« Adieu, Meuse endormeuse et douce à mon enfance […] Meuse, adieu : j’ai déjà commencé ma partance » » est le début d’un classique et joli poème de Charles Péguy (Jeanne D’Arc, à Domrémy, 1897). Une ode à la Jeanne qui s’apprête à quitter la sécurité de ses bords de Meuse pour se lancer dans de nouvelles tâches, une nouvelle vie.
Dans son roman « Adieu, Meuse », Jean De Tiège cite une bonne partie de ce poème. Son narrateur dont il endosse la voix, questionne les certitudes de sa jeunesse, de son éducation. Il sent qu’il doit peut-être quitter certains ‘repaires’ de sa vie estudiantine pour partir à la rencontre de lui-même et de l’autre, la toute autre Dominique, cette fille du même cours qui se joue des codes relationnels et le défie au ping-pong.
J’ai suivi avec un réel plaisir les tribulations de ce jeune étudiant bruxellois venu faire son Droit à l’Université de Liège. Je l’ai suivi dans ma ville, reconnaissant quasi tous les coins et recoins qu’il fréquentait avec ses copains : La Mâson, le carré, les hauts lieux de virée et les fontaines qui soulagent… Liège, la ville à l’esprit frondeur et festif, avec ses quais de Meuse et son quartier Hors-Château tient une jolie place dans ce roman de passage à l’état adulte. Tout comme le plateau de Herve et ses campagnes dont l’auteur décrit finement à la fois la sérénité qui s’en dégage et le côté quelque peu rigide des relations familiales patinées de traditions et de respect humain un peu désuet.
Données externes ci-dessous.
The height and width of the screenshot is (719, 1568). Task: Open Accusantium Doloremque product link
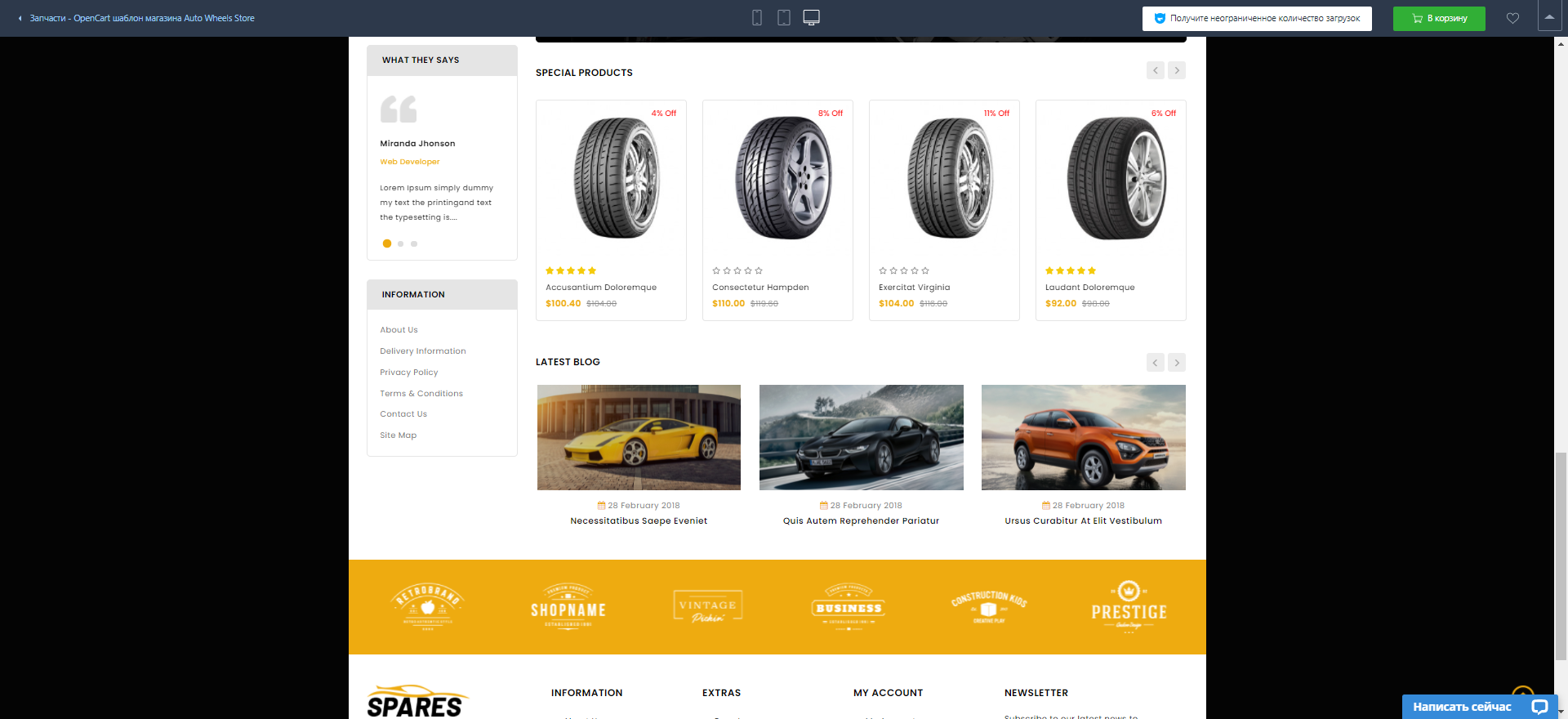[x=601, y=288]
Avec un style fluide et un vocabulaire riche et précis, Jean De Tiège donne consistance à son narrateur. Toujours juste à propos dans le récit, il lui crée les occasions de parler des thèmes qu’il affectionne : l’Afrique, berceau de son enfance, la musique, spécialement le jazz et la randonnée. Mais il va bien plus loin, il nous entraîne en pèlerinage à Chartres. Une fois encore, Dominique a provoqué chez lui l’étonnement, la curiosité, l’envie de mieux la connaître. Sur un coup de tête, tout autant qu’un coup de cœur, il s’est engagé sur le sentier des pèlerins. Pour mieux découvrir qui elle est et, tout autant, apprendre à mieux se connaître. Tout en marchant, il s’interrogera sur la vie, la foi, l’importance d’une relation, des paroles dites, écoutées. Des silences aussi qui crient ce qu’ils ont à dire dans le respect de l’autre, de la distance à réguler pour que chacun puisse être pleinement.
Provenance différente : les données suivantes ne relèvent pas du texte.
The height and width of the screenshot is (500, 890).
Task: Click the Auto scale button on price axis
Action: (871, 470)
Ce premier roman, sans aucune prise de tête est une belle évocation d’un amour qui se construit, d’une rencontre qui prend le temps de cheminer, d’un moi qui peu à peu se pousse, sans violence aucune, pour laisser une place à l’autre. C’est l’histoire d’une relation qui se tisse, se trame et se solidifie dans la souplesse de l’acceptation de la vie, de l’autre et de soi-même.
Ajoutez à cela une couverture haute en couleurs, reproduction d’une toile de Geneviève Henkens (Que la mer monte) et vous aurez envie de lire ce roman et d’y prendre, comme moi, beaucoup de plaisir.